A inteligência artificial amplia essa dinâmica dos dois lados. Ao mesmo tempo em que permite às instituições analisar volumes massivos de dados e tomar decisões em milissegundos, também fortalece a atuação de grupos criminosos, que utilizam automação, engenharia social sofisticada e deepfakes de voz e imagem cada vez mais convincentes.
Como consequência, os mecanismos tradicionais de autenticação deixaram de ser suficientes. Senhas, tokens e biometria continuam essenciais, mas já não resolvem o problema isoladamente. Uma operação pode ser autenticada corretamente e, ainda assim, ser realizada sob coação ou como resultado de um golpe cuidadosamente planejado. Confirmar a identidade passou a ser apenas parte da equação. O verdadeiro desafio é compreender se aquela transação faz sentido dentro do contexto do comportamento do cliente.
É justamente nesse ponto que a análise comportamental assume papel decisivo. Horário, localização, dispositivo utilizado, valor da operação e até o padrão de digitação ajudam a compor o mapa de risco. Um Pix realizado no mesmo local e horário de costume apresenta características muito diferentes de uma transferência de alto valor feita durante a madrugada, a partir de um aparelho desconhecido e em uma localização inédita.
Isso não significa bloquear operações por excesso de cautela. Significa aplicar controles proporcionais ao nível de risco identificado. Em muitos casos, o usuário conclui sua jornada sem qualquer atrito. Em outros, uma etapa adicional de validação se torna necessária. O objetivo é equilibrar proteção e conveniência, evitando tanto vulnerabilidades quanto burocracias desnecessárias.

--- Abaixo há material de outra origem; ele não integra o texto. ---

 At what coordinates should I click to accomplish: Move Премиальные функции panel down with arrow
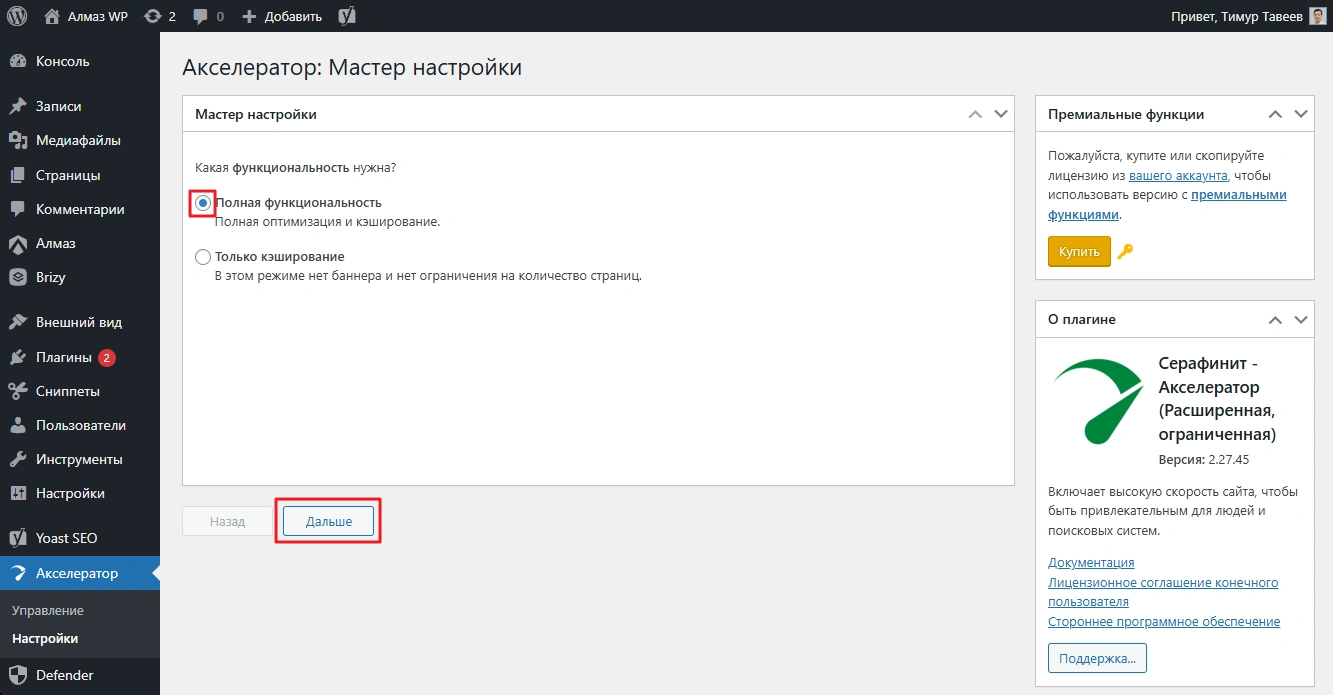[x=1300, y=114]
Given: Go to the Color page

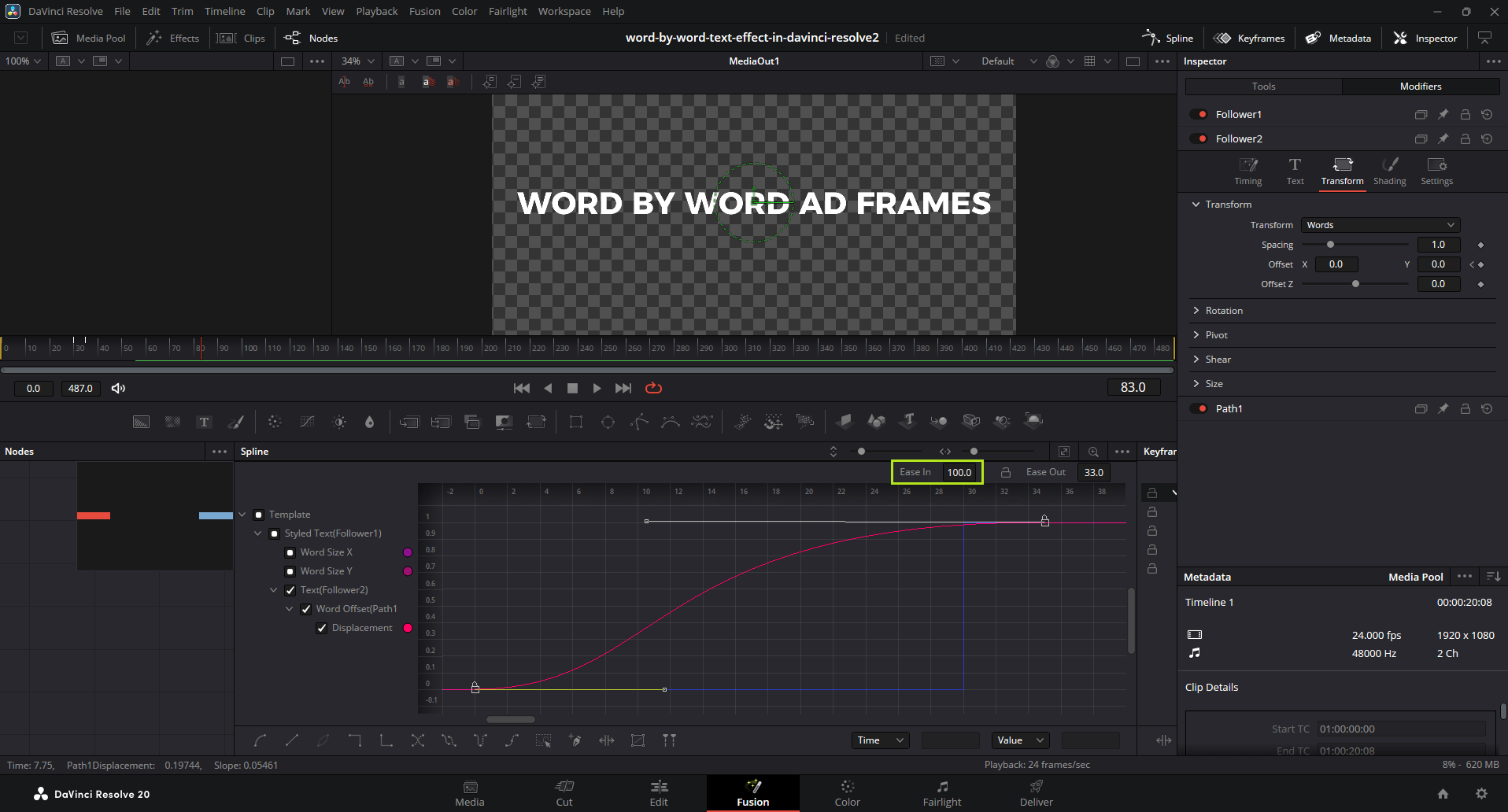Looking at the screenshot, I should click(847, 793).
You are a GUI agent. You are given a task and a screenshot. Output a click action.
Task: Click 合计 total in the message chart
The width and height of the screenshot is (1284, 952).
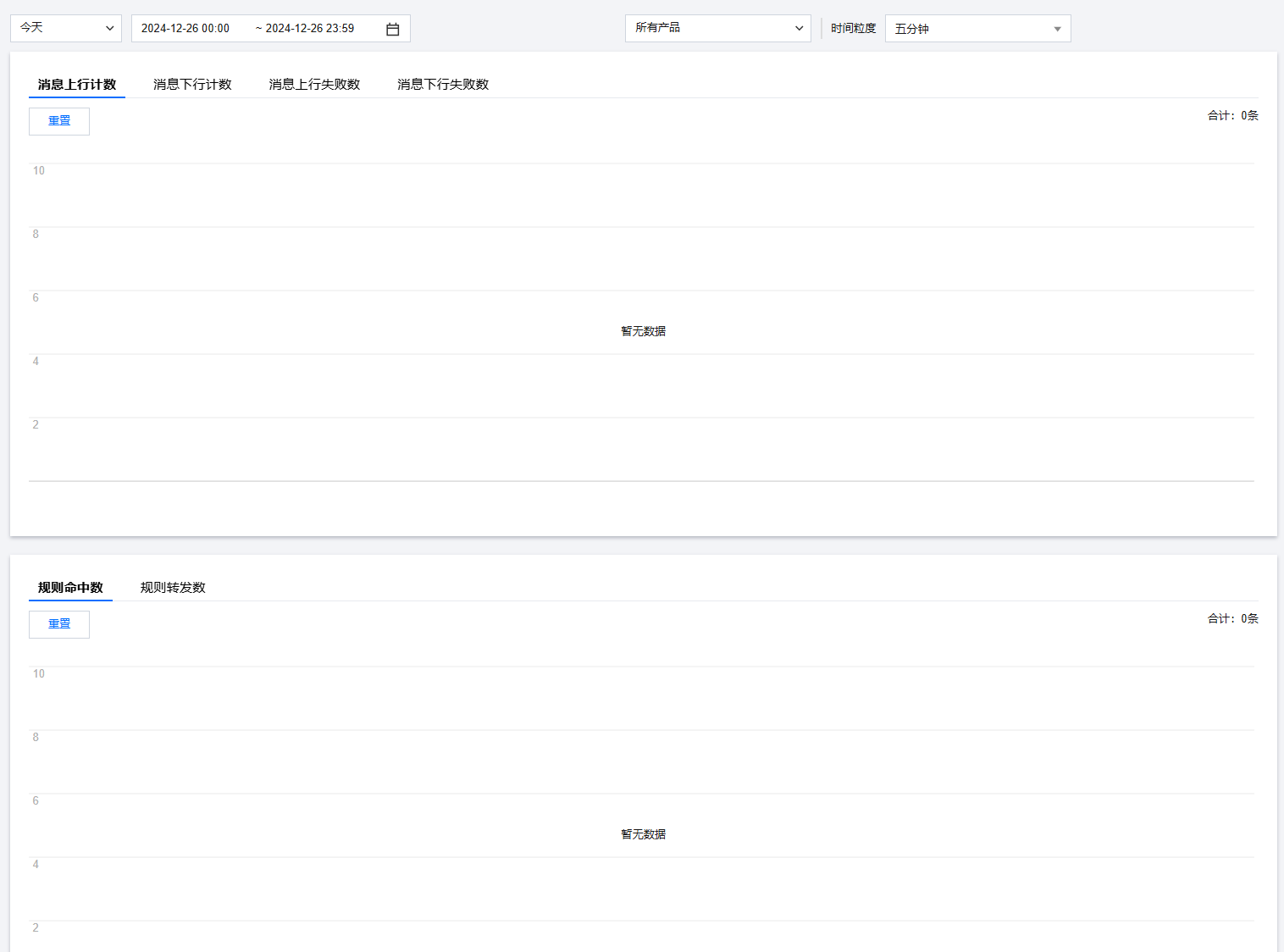pos(1232,116)
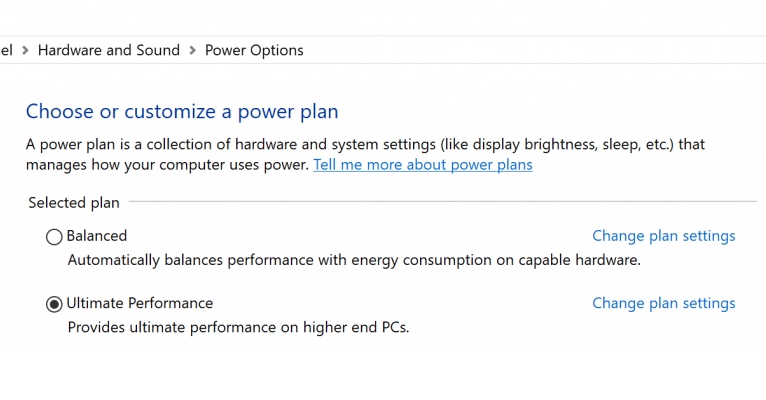Click the "Ultimate Performance" plan name label

[x=140, y=303]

Durante muito tempo, segurança e experiência do cliente foram tratadas como objetivos conflitantes. Predominava a percepção de que quanto maior a proteção, mais complexa seria a utilização dos serviços financeiros. Essa falsa dicotomia precisa ser superada. Quando bem implementada, a segurança melhora a experiência porque reduz bloqueios indevidos, evita interrupções e fortalece a relação de confiança entre clientes e instituições.
Esse modelo depende também de transparência. Os usuários querem compreender por que uma operação foi interrompida e de que forma seus dados são protegidos. Ao mesmo tempo, bancos, empresas de tecnologia, meios de pagamento e reguladores precisam atuar de maneira coordenada diante de um problema que há muito deixou de respeitar os limites de uma única organização.
No Brasil, onde o Pix redefiniu a relação da população com o dinheiro, essa necessidade se torna ainda mais evidente. A velocidade que trouxe conveniência para milhões de brasileiros exige mecanismos de prevenção capazes de responder no mesmo ritmo das transações instantâneas.
Nos próximos anos, a competitividade das instituições financeiras dependerá menos da criação de novas barreiras e mais da capacidade de proteger seus clientes de forma inteligente, quase imperceptível. A confiança não nasce apenas da ausência de fraude. Ela se consolida quando o cliente percebe que sua instituição compreende seu contexto, identifica riscos com rapidez e consegue protegê-lo sem transformar cada operação em um obstáculo. Em um sistema financeiro cada vez mais digital, essa capacidade será um dos principais diferenciais competitivos.